With regards to websites, two groups of cases have emerged in the US: Cases where Courts exercised jurisdiction over non-residents on the ground that their internet activity was substantially interactive, and cases where Courts refused to exercise jurisdiction merely because of the usage or creation of a website[6].
CompuServe Inc v Patterson is a landmark case representing the first group[7]. In this case, Patterson, a resident of Texas, entered into a click-through agreement with CompuServe on their website[8]. The website was hosted on a server in the state of Ohio; Patterson would upload some software he programmed to it, which would be distributed by the website to its users[9]. The agreement stated that the contract would be governed by Ohio law and that disputes would be settled in Ohio Courts[10]. The issue of jurisdiction came up when a dispute arose between the two parties, and the trial court in Ohio refused to exercise jurisdiction over Patterson, stating that the electronic link between him and the state of Ohio was too tenuous[11]. However, the Court of Appeals reversed this decision, observing that Patterson had purposefully contracted to distribute his product in multiple states, with Ohio-based CompuServe acting as his distributor[12]. Therefore, the Court held that sufficient contacts had been established for it to exercise personal jurisdiction over Patterson[13].

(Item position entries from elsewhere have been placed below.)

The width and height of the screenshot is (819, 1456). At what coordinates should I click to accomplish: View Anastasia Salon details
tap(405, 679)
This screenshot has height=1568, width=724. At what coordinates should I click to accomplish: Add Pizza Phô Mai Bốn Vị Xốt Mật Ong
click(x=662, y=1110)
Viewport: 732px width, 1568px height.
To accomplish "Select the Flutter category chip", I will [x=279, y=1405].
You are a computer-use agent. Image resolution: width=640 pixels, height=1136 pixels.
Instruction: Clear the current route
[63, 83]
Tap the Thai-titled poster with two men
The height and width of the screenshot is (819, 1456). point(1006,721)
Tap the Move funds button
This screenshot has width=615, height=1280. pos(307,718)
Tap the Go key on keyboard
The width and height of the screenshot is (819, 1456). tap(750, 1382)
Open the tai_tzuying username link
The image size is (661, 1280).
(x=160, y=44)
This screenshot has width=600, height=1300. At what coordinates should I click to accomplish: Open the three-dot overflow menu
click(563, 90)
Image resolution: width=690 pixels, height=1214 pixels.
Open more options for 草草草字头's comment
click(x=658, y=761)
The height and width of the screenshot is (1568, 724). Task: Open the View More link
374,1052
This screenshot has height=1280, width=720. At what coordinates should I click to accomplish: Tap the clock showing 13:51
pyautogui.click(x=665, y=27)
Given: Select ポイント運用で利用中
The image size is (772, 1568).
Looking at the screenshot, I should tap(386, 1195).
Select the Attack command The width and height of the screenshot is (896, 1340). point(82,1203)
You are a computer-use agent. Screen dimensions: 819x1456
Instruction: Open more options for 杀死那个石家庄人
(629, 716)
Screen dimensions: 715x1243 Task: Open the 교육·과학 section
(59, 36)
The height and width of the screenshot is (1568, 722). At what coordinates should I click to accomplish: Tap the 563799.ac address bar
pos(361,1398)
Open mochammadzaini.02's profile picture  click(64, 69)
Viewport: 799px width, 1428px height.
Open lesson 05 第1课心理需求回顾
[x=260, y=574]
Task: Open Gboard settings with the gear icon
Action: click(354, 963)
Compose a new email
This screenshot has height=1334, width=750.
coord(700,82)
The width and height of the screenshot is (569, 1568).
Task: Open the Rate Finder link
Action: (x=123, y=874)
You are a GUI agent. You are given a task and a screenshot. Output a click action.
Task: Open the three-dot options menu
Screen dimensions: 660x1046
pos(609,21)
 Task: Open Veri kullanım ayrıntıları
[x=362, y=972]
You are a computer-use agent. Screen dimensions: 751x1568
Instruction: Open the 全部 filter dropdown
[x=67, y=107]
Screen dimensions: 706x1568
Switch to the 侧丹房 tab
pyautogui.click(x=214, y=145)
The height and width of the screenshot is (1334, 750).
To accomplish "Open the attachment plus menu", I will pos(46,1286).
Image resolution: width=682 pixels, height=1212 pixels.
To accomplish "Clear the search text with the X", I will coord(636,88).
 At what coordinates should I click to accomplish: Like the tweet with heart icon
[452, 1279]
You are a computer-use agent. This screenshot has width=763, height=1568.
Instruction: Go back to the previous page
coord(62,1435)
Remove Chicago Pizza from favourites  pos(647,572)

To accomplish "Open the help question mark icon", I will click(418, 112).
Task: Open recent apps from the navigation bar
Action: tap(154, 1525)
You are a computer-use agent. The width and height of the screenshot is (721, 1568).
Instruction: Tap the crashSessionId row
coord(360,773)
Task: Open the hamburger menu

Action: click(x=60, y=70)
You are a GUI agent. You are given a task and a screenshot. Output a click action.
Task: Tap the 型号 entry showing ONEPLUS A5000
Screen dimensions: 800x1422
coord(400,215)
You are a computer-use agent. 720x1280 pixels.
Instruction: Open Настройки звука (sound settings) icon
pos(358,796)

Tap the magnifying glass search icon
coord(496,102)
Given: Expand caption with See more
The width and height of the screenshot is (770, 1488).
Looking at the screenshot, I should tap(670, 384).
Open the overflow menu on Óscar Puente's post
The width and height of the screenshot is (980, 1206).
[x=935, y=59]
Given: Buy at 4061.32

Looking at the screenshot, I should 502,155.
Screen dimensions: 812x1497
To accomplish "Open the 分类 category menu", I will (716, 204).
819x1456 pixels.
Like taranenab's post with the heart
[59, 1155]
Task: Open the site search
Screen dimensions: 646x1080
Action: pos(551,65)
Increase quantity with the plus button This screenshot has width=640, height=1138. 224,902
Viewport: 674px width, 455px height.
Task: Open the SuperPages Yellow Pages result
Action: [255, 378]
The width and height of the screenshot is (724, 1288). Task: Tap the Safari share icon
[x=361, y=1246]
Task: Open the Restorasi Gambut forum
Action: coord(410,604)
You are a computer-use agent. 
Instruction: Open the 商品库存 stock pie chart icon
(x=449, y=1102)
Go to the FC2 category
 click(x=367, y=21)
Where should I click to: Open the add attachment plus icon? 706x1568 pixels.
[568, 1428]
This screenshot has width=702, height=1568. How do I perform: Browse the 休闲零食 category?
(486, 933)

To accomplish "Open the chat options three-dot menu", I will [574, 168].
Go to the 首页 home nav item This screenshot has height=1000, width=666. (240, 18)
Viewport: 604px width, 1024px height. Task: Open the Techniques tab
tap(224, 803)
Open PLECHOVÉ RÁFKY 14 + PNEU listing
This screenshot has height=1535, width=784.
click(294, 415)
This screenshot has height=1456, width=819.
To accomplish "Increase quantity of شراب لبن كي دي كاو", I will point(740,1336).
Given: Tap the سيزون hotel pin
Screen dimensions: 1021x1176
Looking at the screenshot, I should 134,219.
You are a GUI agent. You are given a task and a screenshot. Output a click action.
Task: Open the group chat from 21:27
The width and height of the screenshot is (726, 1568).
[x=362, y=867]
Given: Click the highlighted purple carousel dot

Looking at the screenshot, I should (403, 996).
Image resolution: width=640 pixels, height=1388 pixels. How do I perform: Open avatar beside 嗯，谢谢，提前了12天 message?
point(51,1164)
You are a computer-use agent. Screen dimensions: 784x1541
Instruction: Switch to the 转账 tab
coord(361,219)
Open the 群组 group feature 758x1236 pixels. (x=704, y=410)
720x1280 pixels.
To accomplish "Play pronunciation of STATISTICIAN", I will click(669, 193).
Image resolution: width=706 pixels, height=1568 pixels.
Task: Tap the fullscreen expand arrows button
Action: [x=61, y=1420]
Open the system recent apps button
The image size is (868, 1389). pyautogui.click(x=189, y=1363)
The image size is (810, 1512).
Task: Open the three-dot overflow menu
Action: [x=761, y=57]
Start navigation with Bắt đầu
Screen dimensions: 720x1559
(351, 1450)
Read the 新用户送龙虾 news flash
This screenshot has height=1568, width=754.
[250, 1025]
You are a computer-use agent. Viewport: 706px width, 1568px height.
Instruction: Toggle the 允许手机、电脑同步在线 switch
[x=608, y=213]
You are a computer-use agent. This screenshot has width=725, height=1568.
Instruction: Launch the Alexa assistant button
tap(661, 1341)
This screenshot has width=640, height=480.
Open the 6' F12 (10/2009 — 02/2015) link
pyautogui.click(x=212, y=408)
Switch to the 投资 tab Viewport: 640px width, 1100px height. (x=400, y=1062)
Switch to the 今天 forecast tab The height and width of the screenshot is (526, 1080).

Bensusan Restaurant Corp v Richard King is one of the cases belonging to the second group[14]. In this case, a jazz club called the Blue Note in the state of Missouri had set up a website for advertising, which also contained a disclaimer stating that the club had no relation to another club of the same name in New York City[15]. When the New York Club brought a suit for trademark infringement in New York, the Court refused to exercise jurisdiction over the Blue Note in Missouri, stating that their website only provided information and did not sell tickets, and that 100% of their visitors were from Missouri, therefore, the website did not establish sufficient contacts with New York[16].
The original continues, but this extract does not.